_REQUIREMENT_
In the data below, find each line that contains the word "label" and copy it.

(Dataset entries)
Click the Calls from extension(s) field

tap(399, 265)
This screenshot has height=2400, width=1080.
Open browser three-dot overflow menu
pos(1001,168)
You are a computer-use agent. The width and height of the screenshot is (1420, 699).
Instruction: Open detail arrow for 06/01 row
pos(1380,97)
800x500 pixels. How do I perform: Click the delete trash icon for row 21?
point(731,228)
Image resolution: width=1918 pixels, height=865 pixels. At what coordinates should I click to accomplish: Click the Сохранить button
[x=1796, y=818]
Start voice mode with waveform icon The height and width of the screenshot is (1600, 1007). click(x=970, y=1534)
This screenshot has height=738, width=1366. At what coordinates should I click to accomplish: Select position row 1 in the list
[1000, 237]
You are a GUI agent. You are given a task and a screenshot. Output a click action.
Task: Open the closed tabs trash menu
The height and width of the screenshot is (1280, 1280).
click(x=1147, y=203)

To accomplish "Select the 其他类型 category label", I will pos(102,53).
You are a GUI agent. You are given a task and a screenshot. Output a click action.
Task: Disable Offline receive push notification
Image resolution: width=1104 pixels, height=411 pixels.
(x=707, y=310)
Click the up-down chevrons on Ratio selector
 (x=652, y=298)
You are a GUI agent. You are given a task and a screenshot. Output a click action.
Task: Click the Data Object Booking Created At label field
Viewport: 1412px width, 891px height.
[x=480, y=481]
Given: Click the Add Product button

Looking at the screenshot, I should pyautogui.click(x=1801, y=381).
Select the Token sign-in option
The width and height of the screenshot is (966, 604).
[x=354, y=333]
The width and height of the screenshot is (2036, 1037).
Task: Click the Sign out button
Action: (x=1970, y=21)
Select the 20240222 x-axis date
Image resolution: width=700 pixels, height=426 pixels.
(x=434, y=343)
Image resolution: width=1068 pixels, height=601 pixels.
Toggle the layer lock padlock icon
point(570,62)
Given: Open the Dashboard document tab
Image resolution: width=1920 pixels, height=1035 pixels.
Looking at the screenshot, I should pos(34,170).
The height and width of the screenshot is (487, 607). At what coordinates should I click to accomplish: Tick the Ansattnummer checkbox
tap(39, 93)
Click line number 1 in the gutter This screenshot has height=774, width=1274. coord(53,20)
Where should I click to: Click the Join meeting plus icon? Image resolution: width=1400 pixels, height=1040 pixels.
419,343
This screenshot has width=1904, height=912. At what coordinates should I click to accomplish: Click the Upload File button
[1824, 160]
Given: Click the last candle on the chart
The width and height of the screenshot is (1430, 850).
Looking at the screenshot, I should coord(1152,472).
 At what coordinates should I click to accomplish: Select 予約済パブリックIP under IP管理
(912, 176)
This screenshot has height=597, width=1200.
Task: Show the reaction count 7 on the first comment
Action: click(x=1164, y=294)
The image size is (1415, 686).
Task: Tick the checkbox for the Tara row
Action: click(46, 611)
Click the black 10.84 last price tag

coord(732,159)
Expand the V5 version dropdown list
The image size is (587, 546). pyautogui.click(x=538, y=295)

_ANSWER BELOW_
To accomplish "Select the 其他类型 category label", I will pos(102,53).
Task: Click the Data Object Booking Created At label field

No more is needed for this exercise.